__Exercise goal__. Recast the lines from the one containing "The height and" to the one containing "Action: [1022, 518]" as a JSON list of strings, with one string per line and blank lines omitted.

__Given records__.
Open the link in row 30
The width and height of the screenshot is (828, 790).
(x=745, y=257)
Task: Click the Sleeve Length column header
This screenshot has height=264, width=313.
* * *
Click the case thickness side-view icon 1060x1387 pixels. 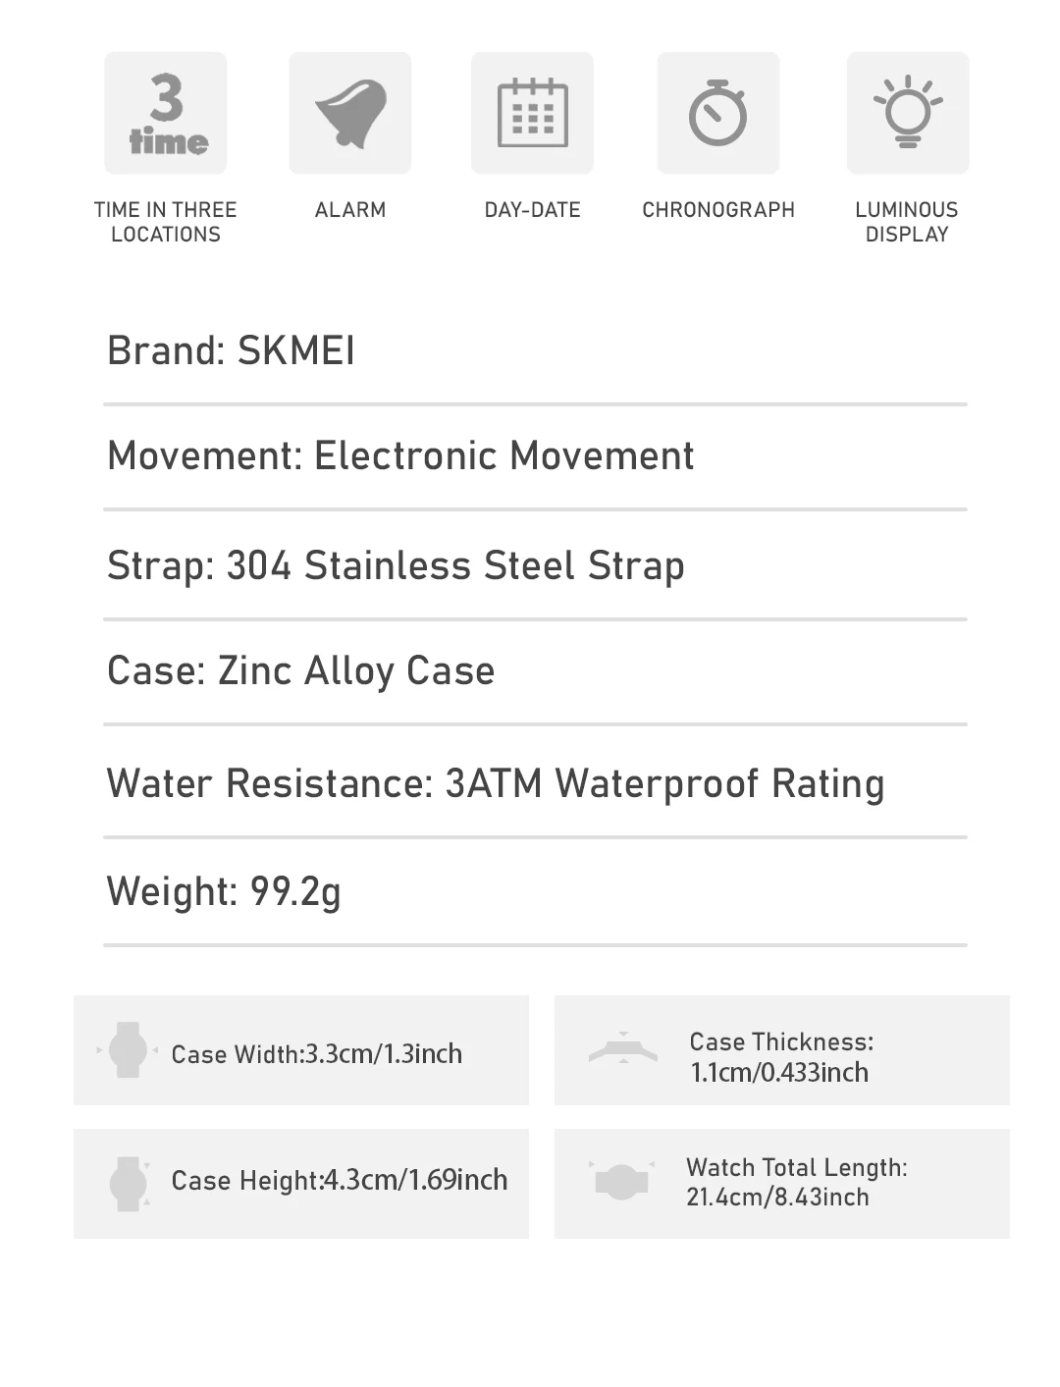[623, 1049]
--
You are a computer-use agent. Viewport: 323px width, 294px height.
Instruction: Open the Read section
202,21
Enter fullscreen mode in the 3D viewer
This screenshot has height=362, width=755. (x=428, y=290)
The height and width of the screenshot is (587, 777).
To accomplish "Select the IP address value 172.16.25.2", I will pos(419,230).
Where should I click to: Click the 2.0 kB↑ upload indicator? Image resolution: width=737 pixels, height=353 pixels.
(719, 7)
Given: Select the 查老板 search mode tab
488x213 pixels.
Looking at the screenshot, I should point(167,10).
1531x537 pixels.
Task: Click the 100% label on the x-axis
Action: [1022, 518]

__Exercise result__.
[
  "The height and width of the screenshot is (587, 777).",
  "To accomplish \"Select the IP address value 172.16.25.2\", I will pos(419,230).",
  "Where should I click to: Click the 2.0 kB↑ upload indicator? Image resolution: width=737 pixels, height=353 pixels.",
  "(719, 7)",
  "Given: Select the 查老板 search mode tab",
  "488x213 pixels.",
  "Looking at the screenshot, I should point(167,10).",
  "1531x537 pixels.",
  "Task: Click the 100% label on the x-axis",
  "Action: [1022, 518]"
]